Au procès de Rédoine Faïd, un neveu en colère
Liazid Faïd est en colère. C'est la troisième fois qu'il est mis en cause et incarcéré dans un dossier de son oncle Rédoine. Alors, ce mercredi, au procès de l'évasion par hélicoptère du braqueur multirécidiviste en 2018, il ne dira "rien" à la cour.
Liazid Faïd, 44 ans, fait partie des cinq membres de la famille de Rédoine Faïd à comparaître aux côtés du braqueur multirécidiviste devant la cour d'assises de Paris. Ils sont soupçonnés de l'avoir aidé durant son évasion du centre pénitentiaire de Réau, ou la cavale de trois mois qui a suivi.
A Liazid Faïd, on reproche d'avoir cherché des planques et de l'argent pour soutenir son oncle pendant sa fuite.
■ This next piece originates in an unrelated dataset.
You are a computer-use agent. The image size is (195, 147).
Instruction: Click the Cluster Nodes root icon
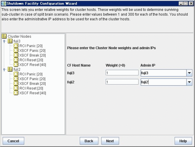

Il n'est cependant pas question de ça en ce deuxième jour de procès, la cour veut seulement l'entendre sur sa "personnalité", son parcours de vie.
"La coupe est pleine, vous ne m'entendrez plus jusqu'à la fin", jure d'entrée de jeu Liazid Faïd, depuis les bancs des accusés comparaissant libres.
Son avocate Me Victoria Anfuso rappelle ses gardes à vue dans les années 90, ses deux années de détention provisoire, une en 2000 et une 2010. A chaque fois, dans des affaires de hold-up ou braquages de son oncle (ils n'ont que sept ans d'écart) Rédoine, assis dans le box.
A chaque fois, Liazid Faïd avait finalement été mis hors de cause par la justice.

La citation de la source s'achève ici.